Questions about files generation

facebookresearch / DrQA

Reading Wikipedia to Answer Open-Domain Questions

Other

4.48k stars 898 forks source link

Questions about files generation #262

Closed donno2048 closed 3 years ago

donno2048 commented 3 years ago

Not really an issue, I'm simply wondering where was Npz file originated and how was it generated...

newvicklee commented 3 years ago

Are you referring to data/datasets/wikipedia/docs-tfidf-ngram=2-hash=16777216-tokenizer=simple.npz?
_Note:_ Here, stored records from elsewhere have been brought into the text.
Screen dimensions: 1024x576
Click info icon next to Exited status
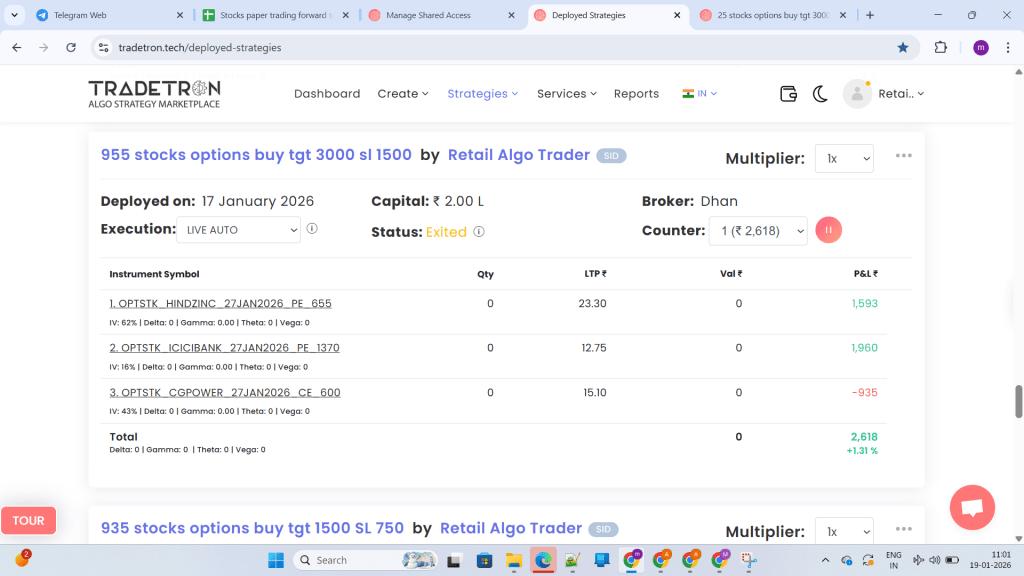(x=479, y=232)
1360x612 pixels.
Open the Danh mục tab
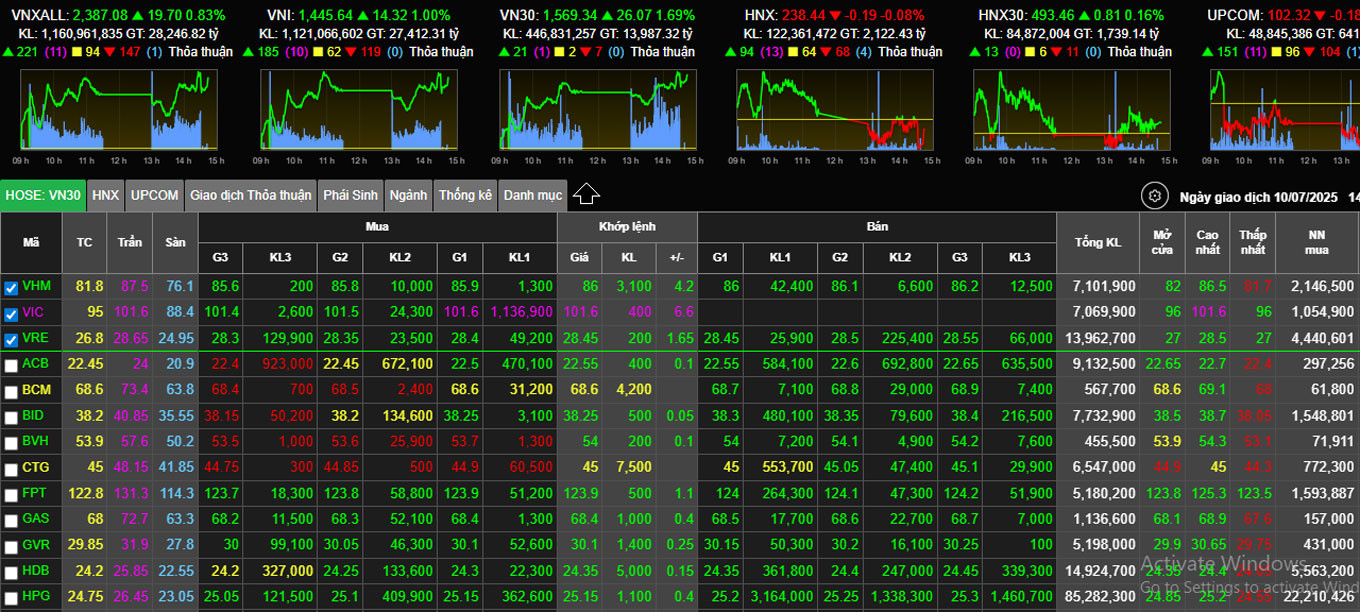click(532, 196)
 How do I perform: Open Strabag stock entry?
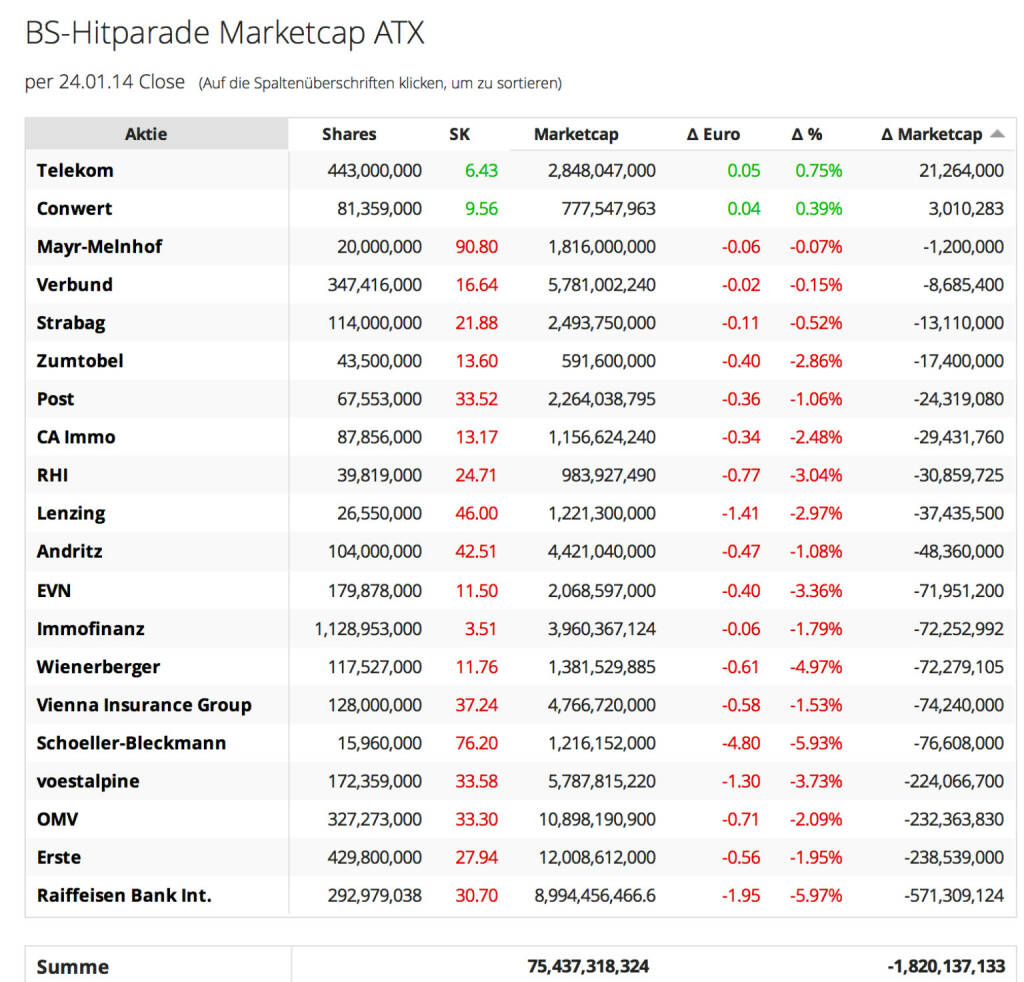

If so, that file is generated via this script: python scripts/retriever/build_tfidf.py /path/to/doc/db /path/to/output/dir

There's more info on the tf-idf retriever here: https://github.com/facebookresearch/DrQA/tree/master/scripts/retriever#building-the-tf-idf-n-grams

donno2048 commented 3 years ago

Thanks!

donno2048 commented 3 years ago

I'm reopening this issue to ask the same question for the multitask model and the single model, which have been described as:

Model trained only on SQuAD, evaluated in the SQuAD setting

and

Model trained with distant supervision without NER/POS/lemma features, evaluated on multiple datasets (test sets, dev set for SQuAD) in the full Wikipedia setting

In the README, I couldn't figure out how the models have been generated

newvicklee commented 3 years ago

The models are created with this script python scripts/reader/train.py

That script accepts different types of parameters, you can read more in this README: https://github.com/facebookresearch/DrQA/tree/master/scripts/reader

donno2048 commented 3 years ago

Thank you, sorry for the trouble...